I ran into a problem recently when I tried updating my TUG-BBS signature. I'm wondering now whether the TUG Grand Pro set a size limit on those. 

When I tried replacing a dead Internet link in my signature with a better link, TUG-BBS would not take it.  That makes me wonder whether my oversize TUG-BBS signature file led the Grand Pro to establish a signature file size limit for TUG-BBS signatures where there was no limit previously (or possibly a much larger limit, I don't know). 

If there is a file-size limit, then the only reason I can think of that my old oversize TUG-BBS signature file still works is that the vBulletin software applies the size limit only to new signature files & ignores signature files that are already in the system even if they're too big. 

Anybody in the TUG-BBS Wheelhouse willing to confirm or deny that guesswork? 

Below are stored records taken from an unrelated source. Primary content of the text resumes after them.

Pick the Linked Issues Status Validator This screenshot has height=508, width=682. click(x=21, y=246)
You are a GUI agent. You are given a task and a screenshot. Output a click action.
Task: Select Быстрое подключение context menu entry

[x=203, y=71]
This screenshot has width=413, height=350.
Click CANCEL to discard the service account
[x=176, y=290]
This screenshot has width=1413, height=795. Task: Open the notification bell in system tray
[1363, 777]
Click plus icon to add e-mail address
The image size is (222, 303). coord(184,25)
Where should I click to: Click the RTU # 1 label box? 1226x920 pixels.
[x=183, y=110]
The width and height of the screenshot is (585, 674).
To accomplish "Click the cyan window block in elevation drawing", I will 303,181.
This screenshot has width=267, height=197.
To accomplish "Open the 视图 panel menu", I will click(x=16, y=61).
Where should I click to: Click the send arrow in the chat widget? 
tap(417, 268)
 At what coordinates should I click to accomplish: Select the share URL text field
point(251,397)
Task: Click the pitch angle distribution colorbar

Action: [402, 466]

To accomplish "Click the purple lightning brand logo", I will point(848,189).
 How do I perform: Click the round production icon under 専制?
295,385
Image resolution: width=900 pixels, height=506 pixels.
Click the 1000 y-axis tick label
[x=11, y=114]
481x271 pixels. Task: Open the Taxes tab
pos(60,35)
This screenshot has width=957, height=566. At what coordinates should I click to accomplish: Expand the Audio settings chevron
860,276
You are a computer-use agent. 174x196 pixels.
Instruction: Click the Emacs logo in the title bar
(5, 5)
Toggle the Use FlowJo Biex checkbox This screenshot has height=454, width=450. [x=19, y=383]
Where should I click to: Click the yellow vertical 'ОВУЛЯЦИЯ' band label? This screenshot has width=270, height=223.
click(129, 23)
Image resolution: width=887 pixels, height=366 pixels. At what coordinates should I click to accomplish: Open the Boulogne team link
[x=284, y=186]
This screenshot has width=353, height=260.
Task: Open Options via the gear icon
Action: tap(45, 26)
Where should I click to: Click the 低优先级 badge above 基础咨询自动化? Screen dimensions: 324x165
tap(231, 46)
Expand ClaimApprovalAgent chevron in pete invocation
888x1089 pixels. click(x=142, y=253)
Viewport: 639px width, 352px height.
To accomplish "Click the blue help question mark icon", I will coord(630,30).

-- Alan Cole, McLean (Fairfax County), Virginia, USA.​


----------



## Makai Guy (Oct 19, 2007)

Limits currently set as follows:

Maximum characters, excluding vBCode: 200
Maximum characters, including vBCode: 400

Far as I can recall, these have been set this way since we started up the vB implementation in June '05, and I can't recall any complaints of running into those limits til now.


----------